* Uit te voeren:
1. Beantwoord deze vragen over de tekst over schoenontwerp bij neuropathische voeten:
(a) Bij hoeveel patiënten werden de schoenen getest?
(b) Hoeveel schoencategorieën werden vergeleken?
(c) Wat lijkt volgens de tekst noodzakelijk om een therapeutisch schoenenrecept voor de individuele patiënt goed te kunnen evalueren?
2. Schrijf een vervolg op de tekst over schoenontwerp bij neuropathische voeten dat aansluit op de laatste zin.

* Te lezen tekst:
··········

The influence of shoe design on plantar pressures in neuropathic feet Praet SF, Louwerens JW Diabetes Care. 2003;26: 441-445. Doel van deze studie was het effect van verschillende schoentypen op de plantaire drukverdeling tijdens het wandelen te onderzoeken bij patiënten met diabetische neuropathie. Drie verschillende schoencategorieën werden getest bij 10 verschillende patiënten. Het totale contactoppervlak en biomechanische variabelen onder de voet werden gemeten met behulp van een dynamisch voetdrukmeetsysteem in de schoen. Orthopedisch schoeisel uitgevoerd met een zoolverstijving en afwikkelbalk gaven een drukvermindering van 35 tot 65% onder de hiel en de centrale metatarsaal kopjes. Een toename van het contact oppervlak resulteerde niet in een afname van de druk onder de voorvoet. De dynamische drukbelasting onder de hiel
181
en de mediale voorvoet (hallux en 1e metatarsaal) lieten geen significante verschillen zien tussen de verschillende schoentypen, welke waren uitgevoerd met een individueel aangepast voetbed. De auteurs concluderen dat een orthopedische schoen uitgevoerd met een afwikkelvoorziening en zoolverstijving de meest effectieve manier is om druk te reduceren onder de neuropathische voorvoet. Over het algemeen hangt het effect van een individueel voetbed sterk af van de karakteristieken van een schoen. Het voorspellen van het drukreducerende effect van een therapeutische schoenvoorziening voor een individuele patiënt blijkt zeer moeilijk. Drukmetingen in de schoen lijken daarom noodzakelijk om een therapeutisch schoenenrecept voor de individuele patiënt goed te kunnen evalueren.

··········

* Aangeleverd materiaal:
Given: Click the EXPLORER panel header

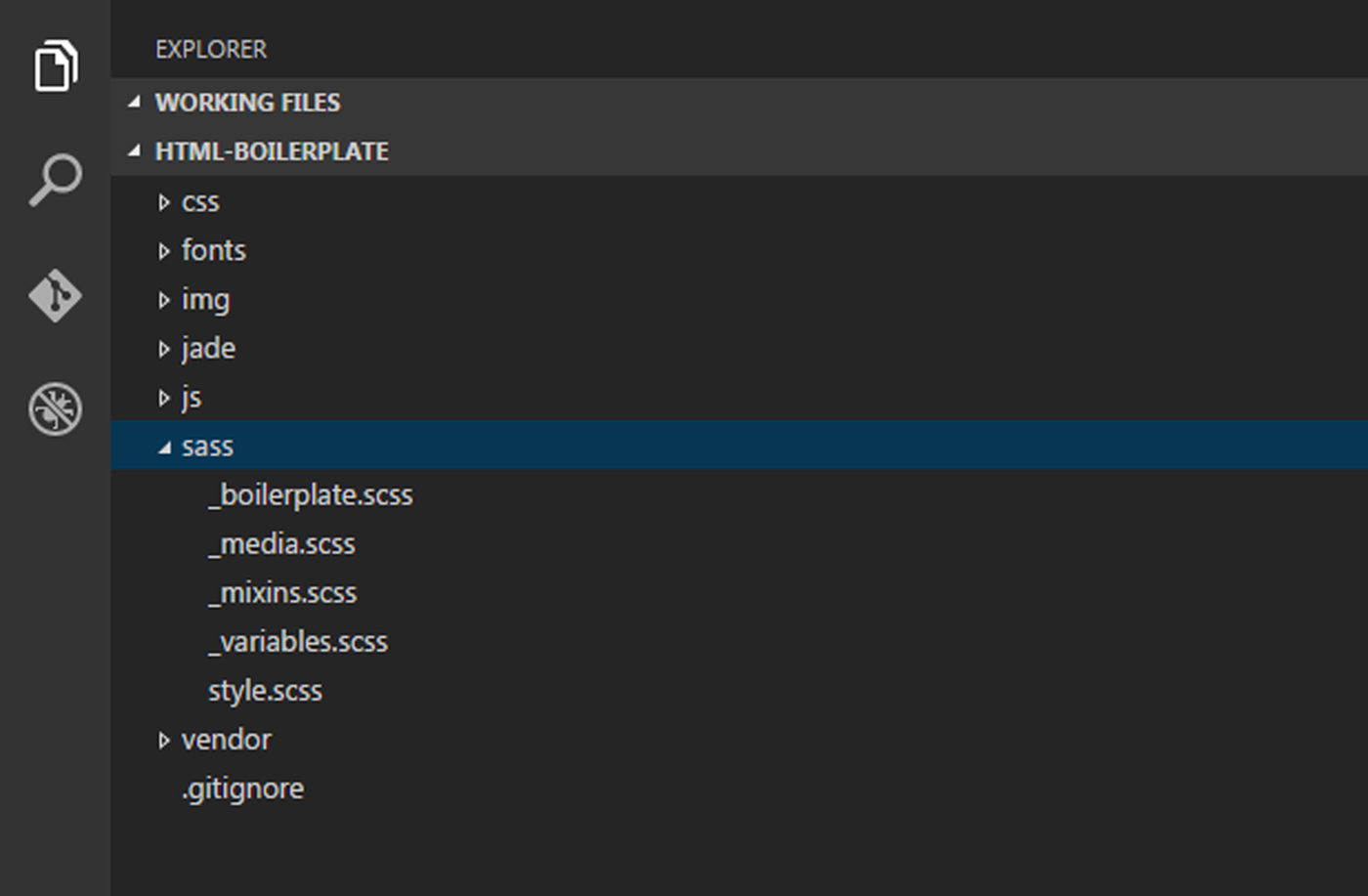Looking at the screenshot, I should (x=211, y=49).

··········

* Antwoorden:
1.
(a) Bij 10 patiënten.
(b) Drie schoencategorieën.
(c) Drukmetingen in de schoen.

2.
Diagnose in beeld (131). Een man met een pulserende zwelling bij buikechografie Scheltinga MR Ned Tijdschr Geneesk. 2003; 147: 556. De combinatie van hoefijzernieren en infrarenale aneurysmata is zeldzaam. Bij een gezonde man bleek bij toeval deze twee entiteiten aanwezig, waarbij de grootte van het aneurysma behandeling noodzakelijk maakte. Preoperatief liet een angiografie een aberrante nierarterie ontspringend vanuit de rechter iliacale as zien. Aangezien dit vat het rechter ondergedeelte van de hoefijzernier van bloed voorzag, werd afgezien van een endovasculaire ingreep. Via een conventionele buikoperatie werd een buisprothese geïmplanteerd. De patiënt doorstond deze operatie goed met behoud van volledige nierfunctie.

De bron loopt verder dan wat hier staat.